As I encourage collaboration among my class I ask students to discuss one big detail that relates to the main idea. After about one minute I allow a volunteer to share their ideas. Students are encouraged to agree or disagree, and then I add the detail sentence. Then I ask the students to discuss two more details from the text. I remind the class that these must be facts because we are writing to inform. One person shares, and I write the response on the board.
Last, I share that the students need a closure to every paragraph. I tell them what a closure might sound like. Then learners discuss in small groups what the closure should say. I allow one volunteer to share and justify. Then the rest of the class gives thumbs up or thumbs down.
As we begin the independent section students move to the center tables, because we are ready for a transition. I like for the students to chant, "I can write to inform three times as they move." It reiterates the lesson goal and keeps the class focused as they move.
I already have the stations set up with all materials needed.

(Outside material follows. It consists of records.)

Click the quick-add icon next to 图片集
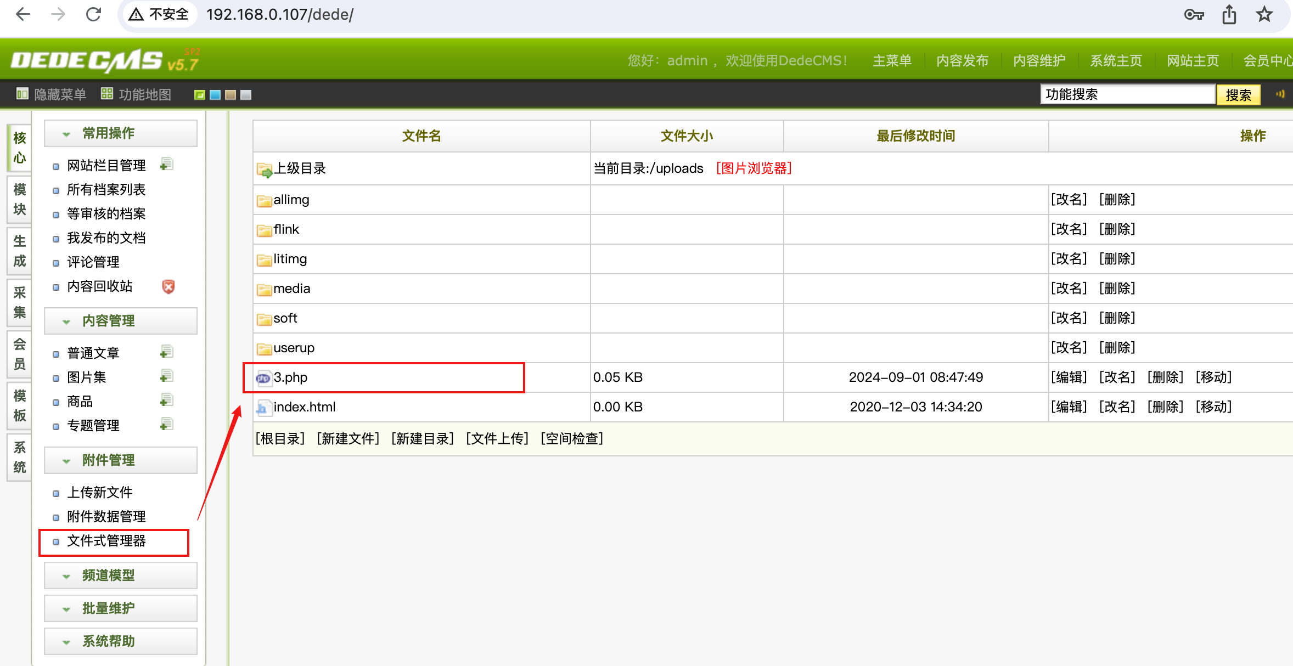Image resolution: width=1293 pixels, height=666 pixels. [x=167, y=376]
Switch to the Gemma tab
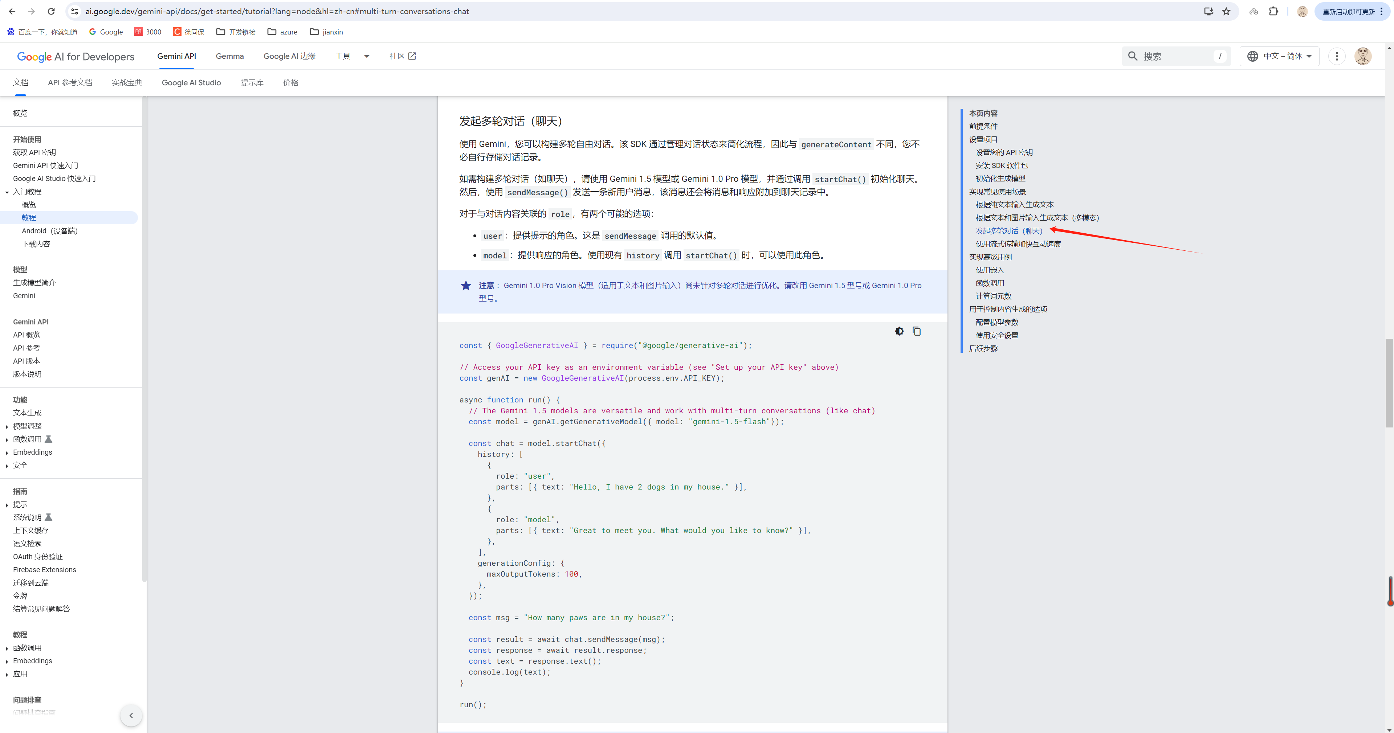1394x733 pixels. 229,56
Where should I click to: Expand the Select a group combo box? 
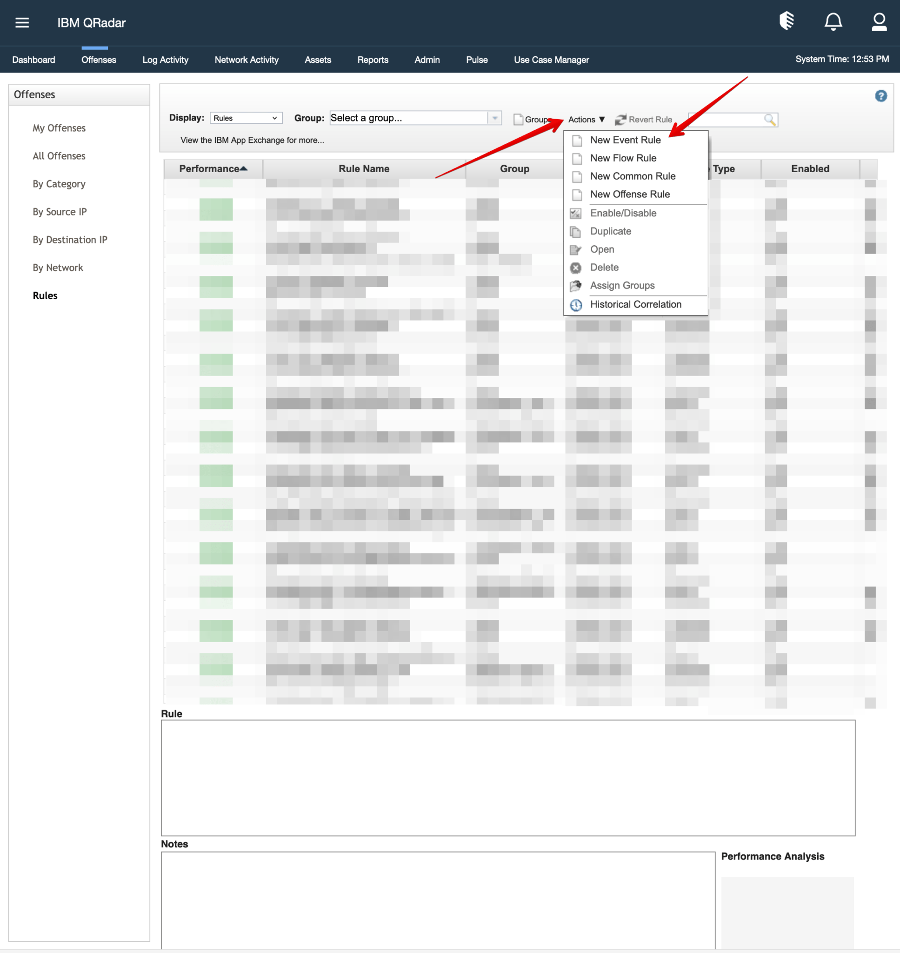click(x=495, y=118)
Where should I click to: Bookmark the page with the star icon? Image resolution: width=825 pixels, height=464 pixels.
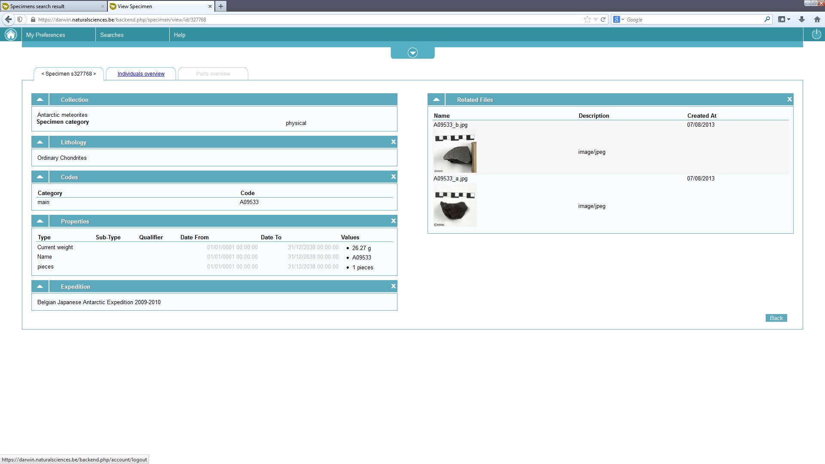(x=587, y=19)
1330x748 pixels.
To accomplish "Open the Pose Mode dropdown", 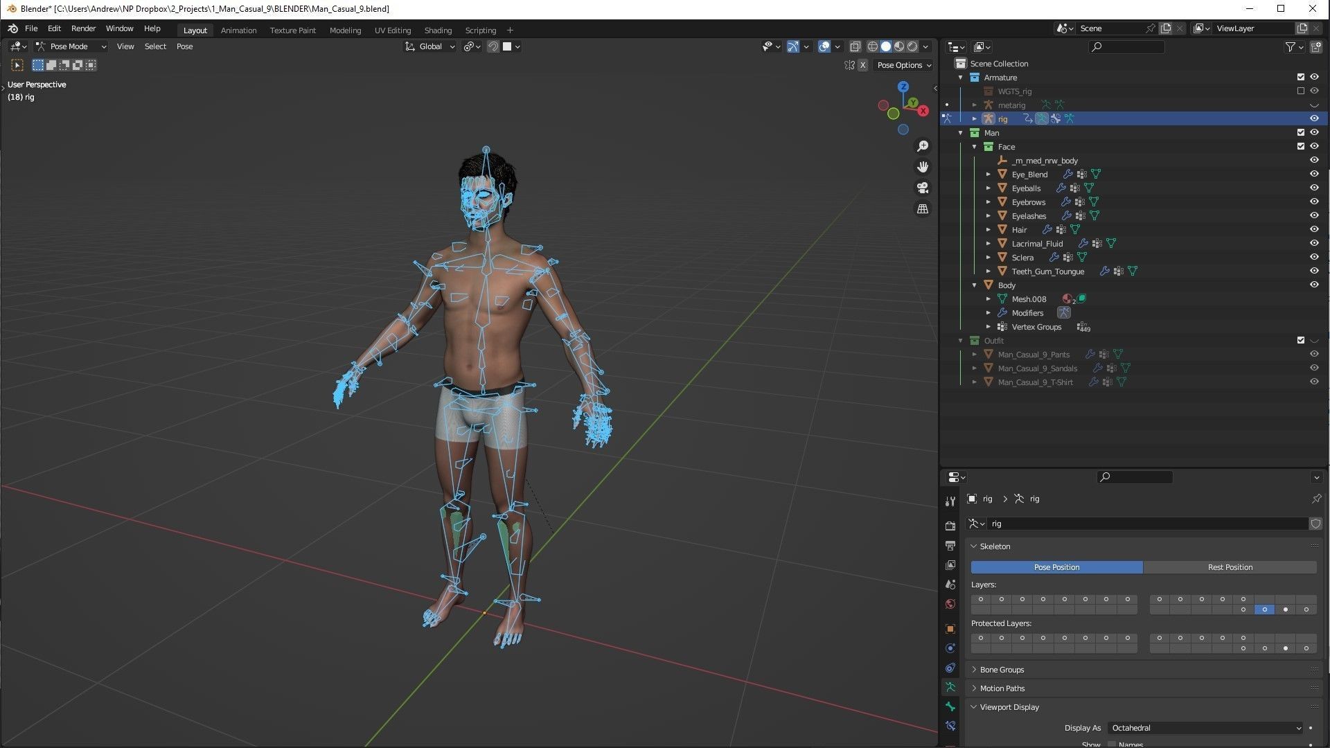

I remind the class to reference the board that has a list of the things to include in their paragraph. This is in the resources of the guided practice labeled as the Rubric and Display.
Students write for 15 minutes as I walk around and monitor. I stop and ask questions to guide students in the right direction. Some of the questions include: Is that a topic sentence? Does it tell the reader what the information is going to be about?
I give each student a copy of the Dog Rescues Dolphin text just for them to reference. We have spend about twenty minutes each day this week reading the text. Students need access to a copy of the text, so they can reference it as they write. This really helps the students with spelling and using evidence from the text. I am reminding the class consistently to be sure the information they write is facts. They have to be sure to write to give information.
Students read their work to their group members. The group members evaluate their partner's work using the rubric on the little board. It is in the guided practice resources. Evaluation is a higher order thinking skill that I try to model at the end of each lesson, but incorporating it in the the partner work of this lesson steps up the complexity of lesson. After the students get their feedback from their peers I allow them to make adjustments to their work.
I move the class back to the lounge so we can be close for the Reflection. I allow volunteers to read their work to the class. We have been practicing giving each other academic feedback, but I remind the class what this sounds and looks like prior to them being allowed to comment. Students should be saying comments regarding the topic, details, and closure. For example, "Maybe you could make the topic sentence more general since it sounds like a detail to me." In the video the little girl reflects on the boys work in a respectful way.
As I try to engage my class in collaboration and discussion I ask each student to share one thing they learned with a friend. I listen closely so I can share what I heard with the class. Students are encouraged to respond and build upon what their peers say in this section.
Last, we state the lesson goal because I think students need to understand what they are supposed to learn. It actually help me stay on track too as we plan and prepare the next lesson.